Load the ratings dataset (ratings.csv). After reading the table, convert it (just to be on the safe side) to a data matrix using the following statement:

rat=as.matrix(rat)

NB: The matrix is the original movielense dataset, so it might be too large to practice on it. If you want, just reduce the number of users and/or movies you can use by selecting some of them, e.g.

rat1= rat[1:200,1:500] #will select 200 users and 500 movies

3.1 Now try to apply NMF. If you apply the nnmf method (as presented in the practicals), does it work?

3.2 Try to apply k-means to the compressed representation (both for users and movies). Try different values of k (like we did in the practicals)?
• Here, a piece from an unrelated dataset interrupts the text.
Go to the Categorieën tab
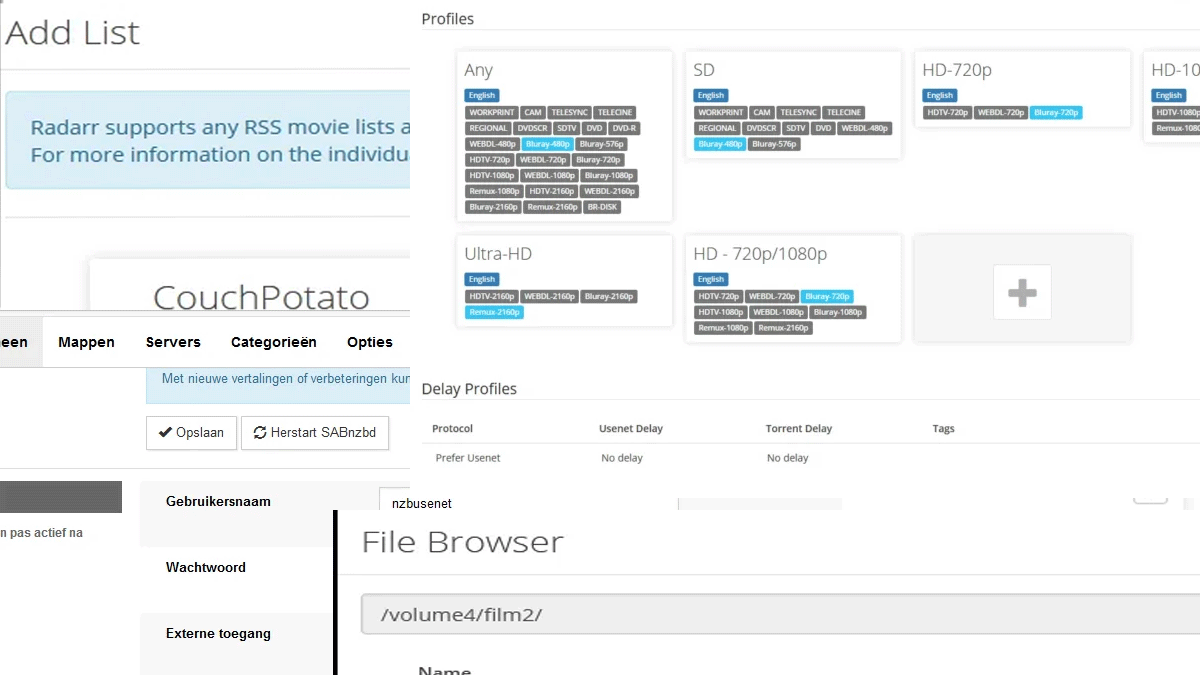The height and width of the screenshot is (675, 1200). (x=273, y=342)
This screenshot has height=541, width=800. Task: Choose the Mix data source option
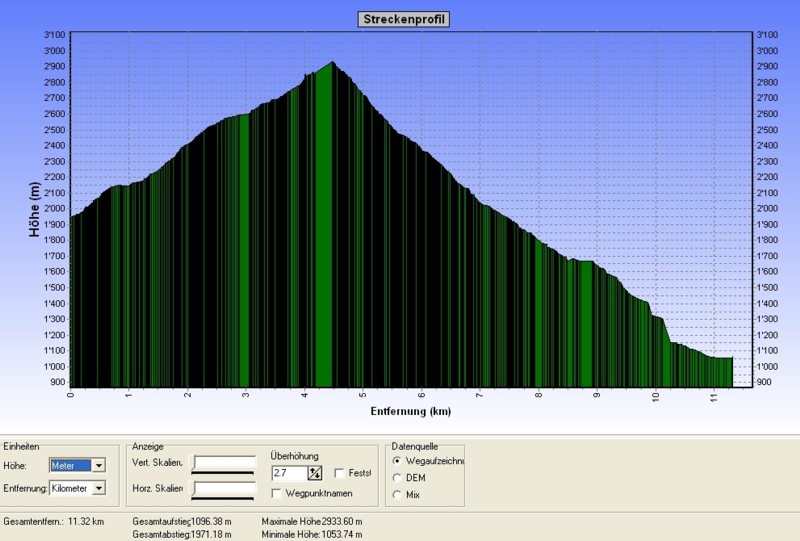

Can you find a good value for clustering?

Task 4: Unsupervised Document analysis

Remember the text dataset we used in Task 2? Let’s work a bit more on that but in an unsupervised manner. Let’s load R4-counts.csv.

4.1 Try to perform clustering (use k=4) using the counts (original matrix) and then the tf-idf case. Compare the SSE.

4.2 Let’s apply LDA algorithm to the same dataset. Try different number of topics. If number of topics is 4, then how do the topic descriptions fit with the clusters you got in 4.1? In order to compare the clusters/topics, try to get the 10 most important terms for each cluster and similarly for each topic. Do they agree?